▶ SELECTED PASSAGE:

◆ ◆ ◆

When I was in high school, I remember that I had to memorize all trigonometry formulas. I didn’t have a single way to resort to when I was locked.
Fortunately, As I will show here, most trigonometry formulas can be derived via simple algebraic modifications of Euler's Formula
.
This way, any time we are locked and can’t remember what the formula was, we can simply derive it.
Euler’s Formula
$$e^{ix} = \cos(x) + i\sin(x)$$
Expressing Sine and Cosine
Since cosine is an even function and sine is an odd function: $$\cos(-x) = \cos(x)$$ $$\sin(-x) = -\sin(x)$$ Therefore: $$e^{-ix} = \cos(x) - i\sin(x)$$ Adding the two Euler’s equations: $$e^{ix} + e^{-ix} = [\cos(x) + i\sin(x)] + [\cos(x) - i\sin(x)]$$ $$e^{ix} + e^{-ix} = 2\cos(x) + i\sin(x) - i\sin(x)$$ $$e^{ix} + e^{-ix} = 2\cos(x)$$
Solving for cosine: $$\cos(x) = \frac{e^{ix} + e^{-ix}}{2}$$
Subtracting the equations: $$e^{ix} - e^{-ix} = [\cos(x) + i\sin(x)] - [\cos(x) - i\sin(x)]$$ $$e^{ix} - e^{-ix} = \cos(x) + i\sin(x) - \cos(x) + i\sin(x)$$ $$e^{ix} - e^{-ix} = 2i\sin(x)$$
Solving for sine: $$\sin(x) = \frac{e^{ix} - e^{-ix}}{2i}$$
So, we now have cosine and sine in terms of imaginary exponential. We can do interesting things from now on.
Double Angle Formulas (Direct)

◆ ◆ ◆

▶ DATASET ROWS:
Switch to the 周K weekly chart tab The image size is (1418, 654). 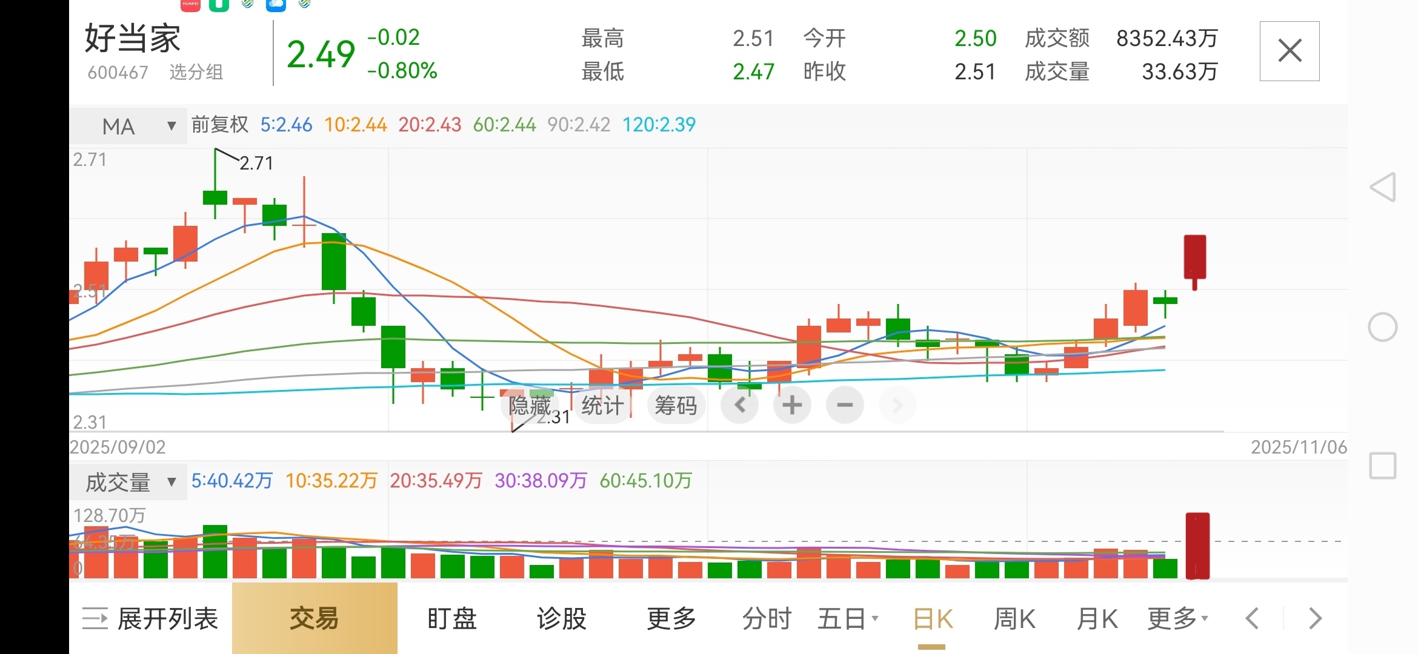coord(1014,618)
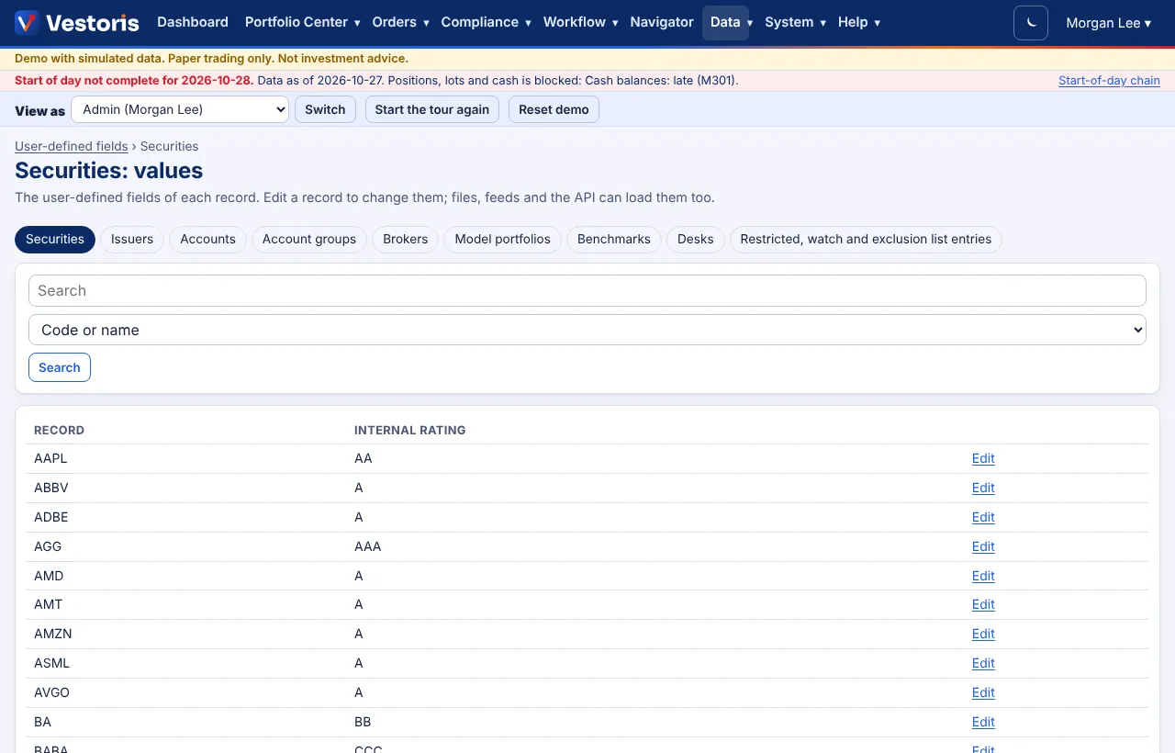
Task: Open the Benchmarks tab
Action: tap(614, 239)
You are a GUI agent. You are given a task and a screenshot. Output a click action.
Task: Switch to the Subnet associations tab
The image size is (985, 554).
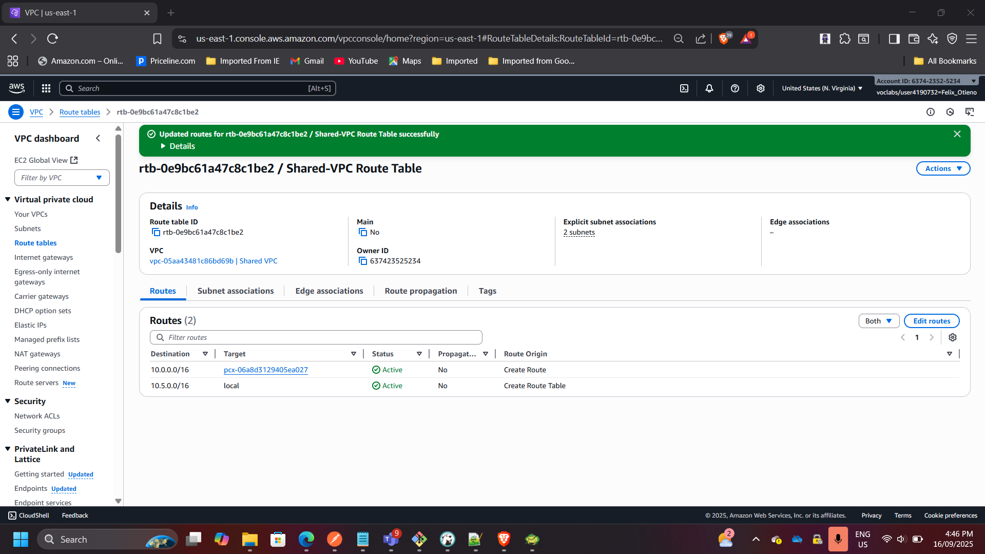click(236, 291)
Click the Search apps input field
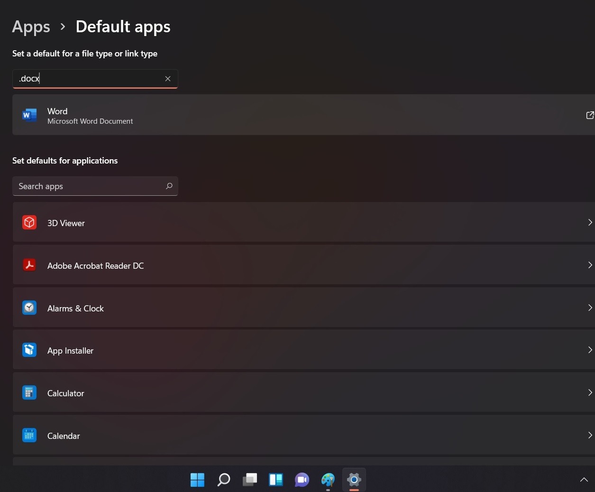This screenshot has height=492, width=595. coord(85,186)
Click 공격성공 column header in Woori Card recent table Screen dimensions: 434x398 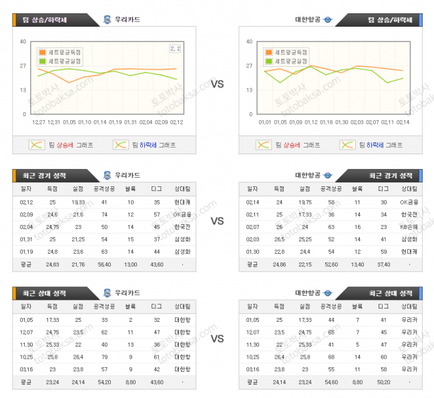(x=104, y=190)
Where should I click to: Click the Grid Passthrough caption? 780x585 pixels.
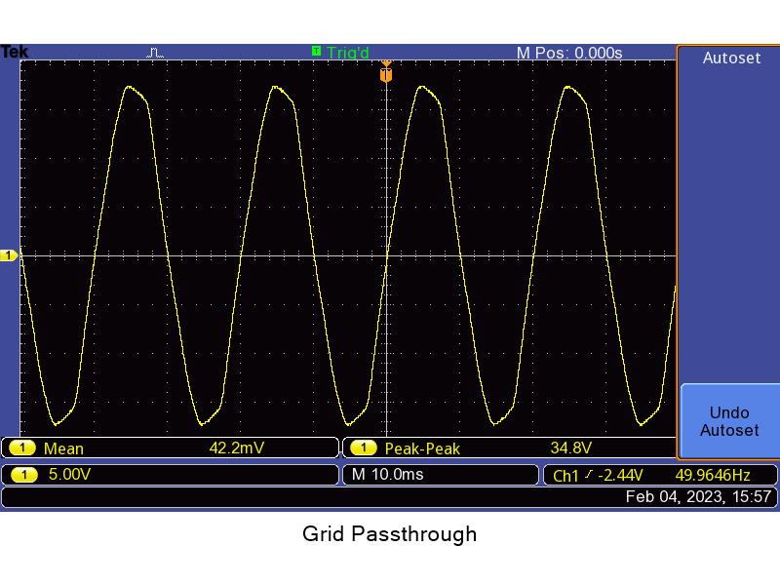click(389, 533)
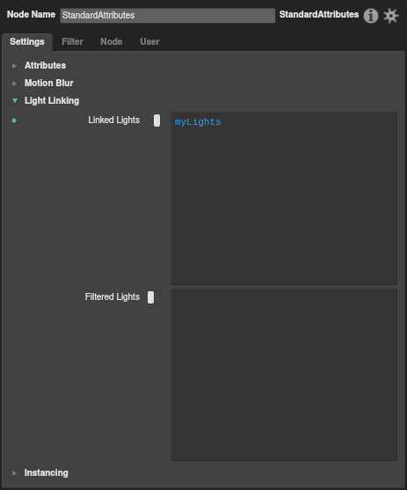Screen dimensions: 407x490
Task: Toggle the Filtered Lights switch
Action: 154,297
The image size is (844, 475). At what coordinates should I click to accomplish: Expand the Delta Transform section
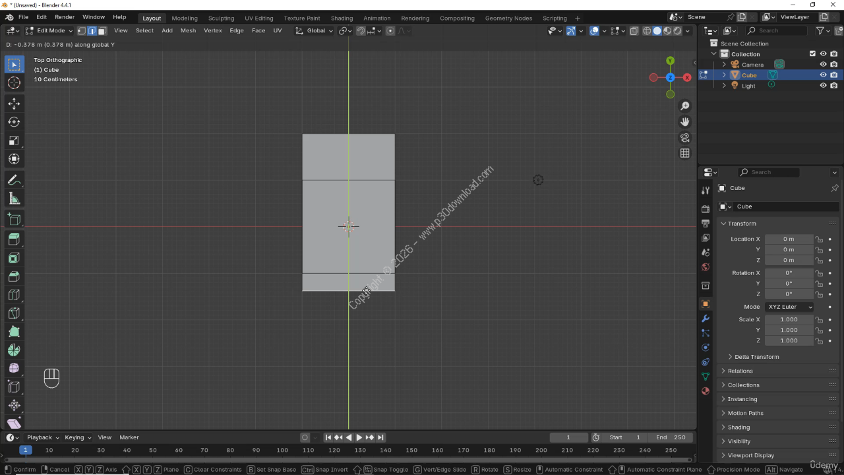[x=756, y=357]
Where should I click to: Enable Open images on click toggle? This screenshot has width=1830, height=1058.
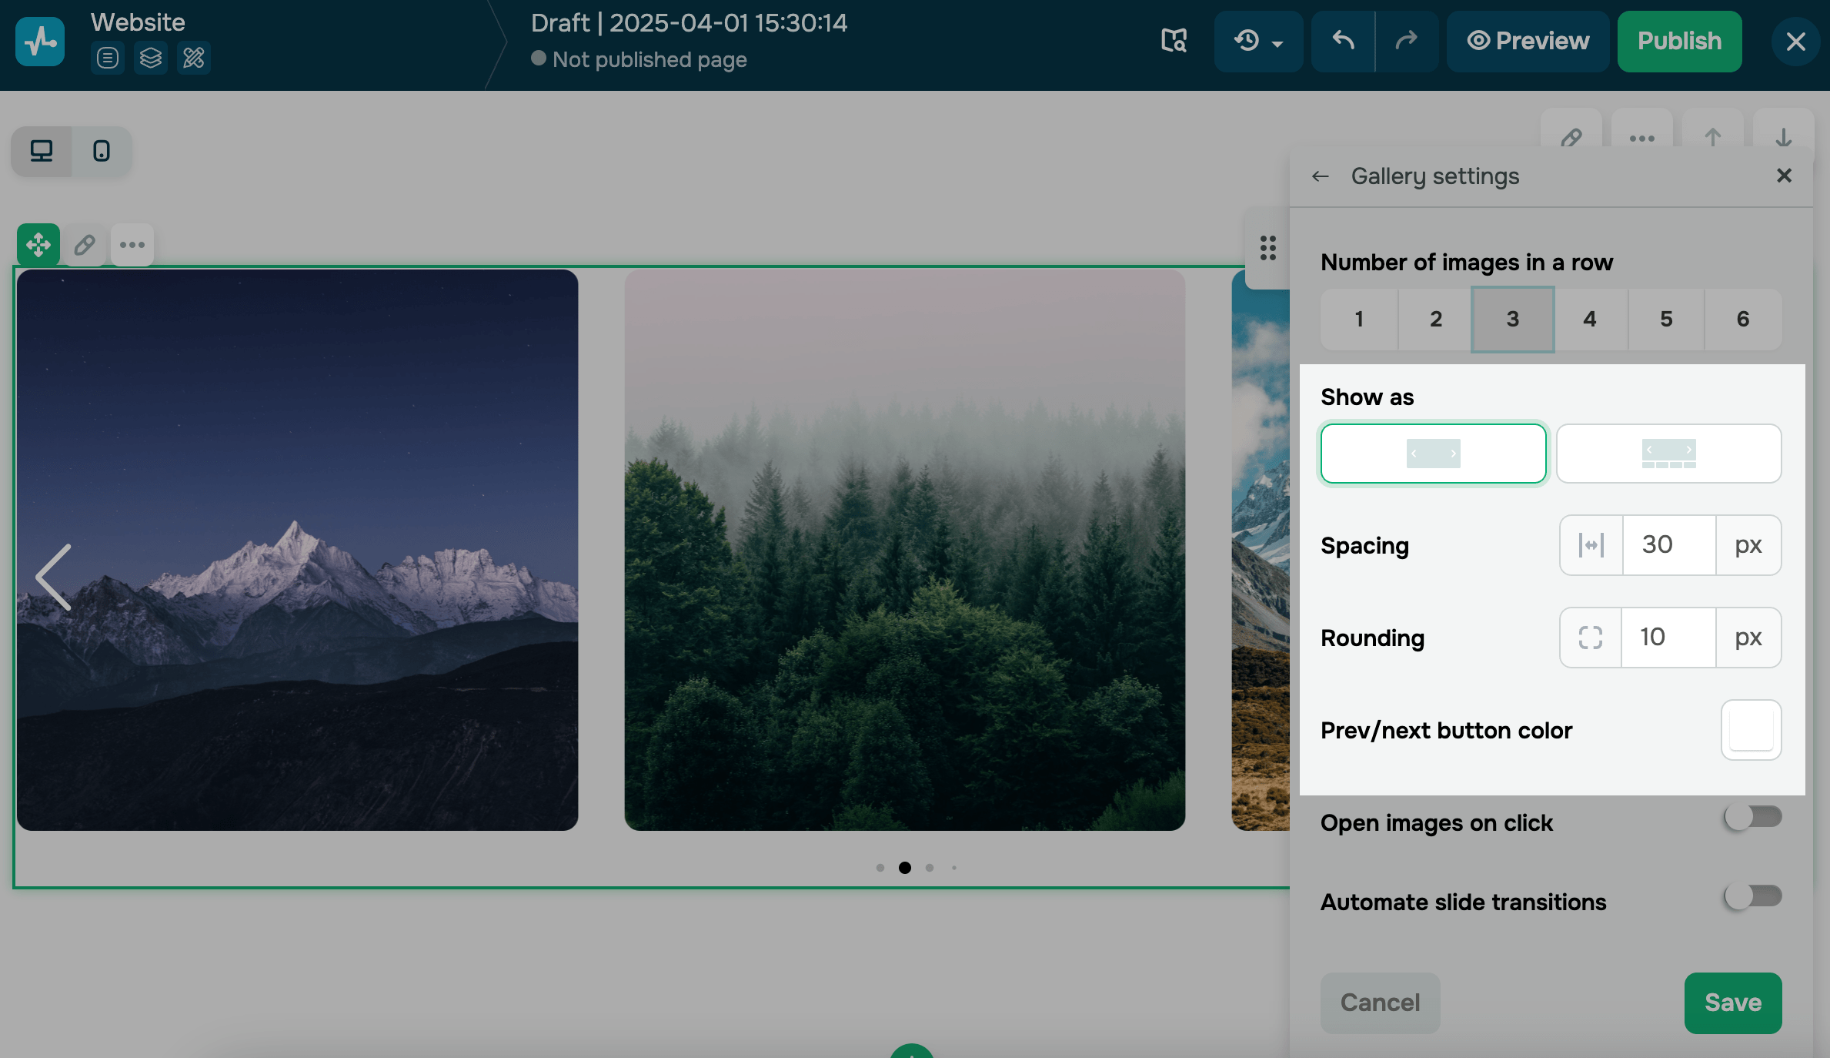tap(1752, 817)
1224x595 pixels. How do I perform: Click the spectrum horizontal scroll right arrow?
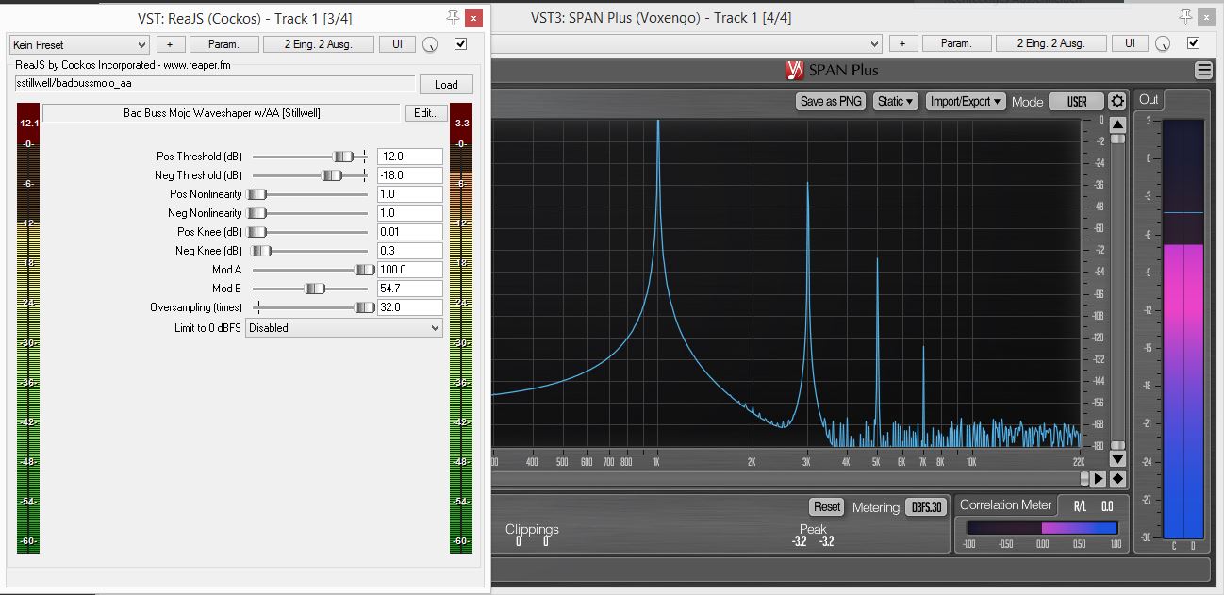[1099, 478]
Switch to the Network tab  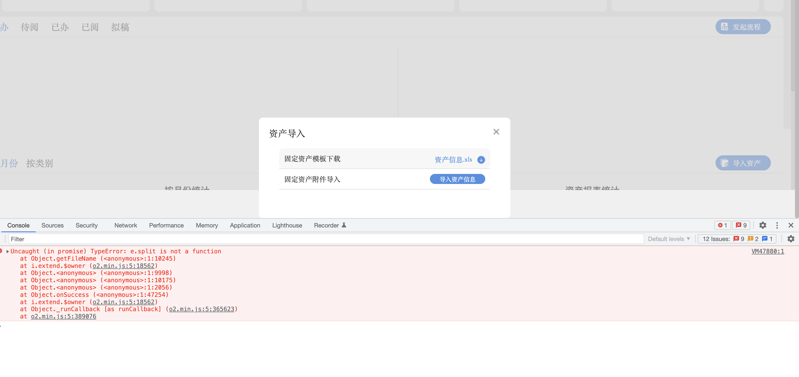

◆ ◆ ◆

▶ WRITTEN INSTRUCTION 1: Decide whether each statement agrees with the trigonometry passage, answering yes or no and quoting the deciding words: (a) The writer had to memorize all trigonometry formulas in high school. (b) Adding the two Euler equations yields 2i sin(x). (c) Sine is described as an even function.
▶ WRITTEN INSTRUCTION 2: Please rewrite everything from the line in the records containing "1224x595 pixels. How" down to the end of the records, requests included, with each coordinate in the answers multiplied by 1.05 and rounded to a whole number, halves rounded up. Leave the pictures out, and give only those lines.
The trigonometry passage and the records were taken from unrelated sources.

▶ FULL SOLUTION 1:
(a) Yes: "I had to memorize all trigonometry formulas"
(b) No: "$$e^{ix} + e^{-ix} = 2\cos(x)$$"
(c) No: "sine is an odd function"

▶ FULL SOLUTION 2:
1224x595 pixels. How do I perform: Click the spectrum horizontal scroll right arrow?
[1154, 502]
Switch to the Network tab  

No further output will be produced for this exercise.